Efficient and Scalable Deep Learning
Deep Neural Networks (DNNs) can achieve accuracy superior to traditional machine learning models, because of their large learning capacity and the availability of large amounts of labeled data. In general, larger DNNs can obtain higher accuracy. However, there are two obstacles which hinder us building larger DNNs: (1) inference of large DNNs is slow which limits their deployment to small devices; (2) training large DNNs is also slow which slows down research exploration. To remove those obstacles, this dissertation focuses on acceleration of DNN inference and training. To accelerate DNN inference, original DNNs are compressed while keeping original accuracy. More specific, Structurally Sparse Deep Neural Networks (SSDNNs) are proposed to remove neural components. In Convolutional Neural Networks (CNNs), neurons, filters, channels and layers can be removed; in Recurrent Neural Networks (RNNs), hidden sizes can be reduced. The study shows that SSDNNs can achieve higher speedup than sparse DNNs which have non-structured sparsity. Besides SSDNNs, a Force Regularization is proposed to enforce DNNs to lower-rank space, such that DNNs can be decomposed to lower-rank architectures with fewer ranks than traditional methods. The dissertation also demonstrates that SSDNNs and Force Regularization are orthogonal and can be combined for higher speedup. To accelerate DNN training, distributed deep learning is required. However, two problems hinder us using more compute nodes for higher training speed: Communication Bottleneck and Generalization Gap. Communication Bottleneck is that communication time will increase and dominate when the distributed systems scale to many compute nodes. To reduce gradient communication in Stochastic Gradient Descent (SGD), SGD with low-precision gradients (TernGrad) is proposed.
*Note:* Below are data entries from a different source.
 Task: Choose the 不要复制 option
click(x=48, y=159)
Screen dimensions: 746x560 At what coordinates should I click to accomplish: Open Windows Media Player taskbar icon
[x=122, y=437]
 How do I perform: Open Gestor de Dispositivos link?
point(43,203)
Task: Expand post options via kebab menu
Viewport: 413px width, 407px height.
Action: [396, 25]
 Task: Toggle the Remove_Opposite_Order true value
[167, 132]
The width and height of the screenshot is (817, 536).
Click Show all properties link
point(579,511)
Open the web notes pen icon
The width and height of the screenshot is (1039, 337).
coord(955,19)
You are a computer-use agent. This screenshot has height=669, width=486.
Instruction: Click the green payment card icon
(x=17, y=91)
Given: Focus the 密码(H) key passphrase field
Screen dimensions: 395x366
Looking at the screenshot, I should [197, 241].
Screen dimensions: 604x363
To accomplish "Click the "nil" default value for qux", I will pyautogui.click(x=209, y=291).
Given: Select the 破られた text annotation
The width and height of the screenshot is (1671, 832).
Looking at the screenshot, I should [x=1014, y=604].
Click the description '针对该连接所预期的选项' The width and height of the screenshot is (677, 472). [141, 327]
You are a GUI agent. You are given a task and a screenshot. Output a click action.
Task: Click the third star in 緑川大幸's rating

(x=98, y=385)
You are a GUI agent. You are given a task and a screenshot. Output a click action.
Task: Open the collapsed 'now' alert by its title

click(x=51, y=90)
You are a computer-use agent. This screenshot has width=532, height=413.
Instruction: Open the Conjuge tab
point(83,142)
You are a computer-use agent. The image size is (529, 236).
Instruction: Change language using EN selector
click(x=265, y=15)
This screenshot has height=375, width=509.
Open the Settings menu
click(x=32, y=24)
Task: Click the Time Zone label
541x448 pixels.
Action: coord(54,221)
Moreover, in distributed deep learning, a large batch size is required to exploit system computing power; unfortunately, accuracy will decrease when the batch size is very large, which is referred to as the Generalization Gap. One hypothesis to explain Generalization Gap is that large-batch SGD sticks at sharp minima. The dissertation proposes a stochastic smoothing (SmoothOut) to escape sharp minima. The dissertation will show that TernGrad overcomes Communication Bottleneck and SmoothOut helps to close the Generalization Gap.
Deep Neural Networks
This work is licensed under a Creative Commons Attribution-Noncommercial-No Derivative Works 3.0 United States License.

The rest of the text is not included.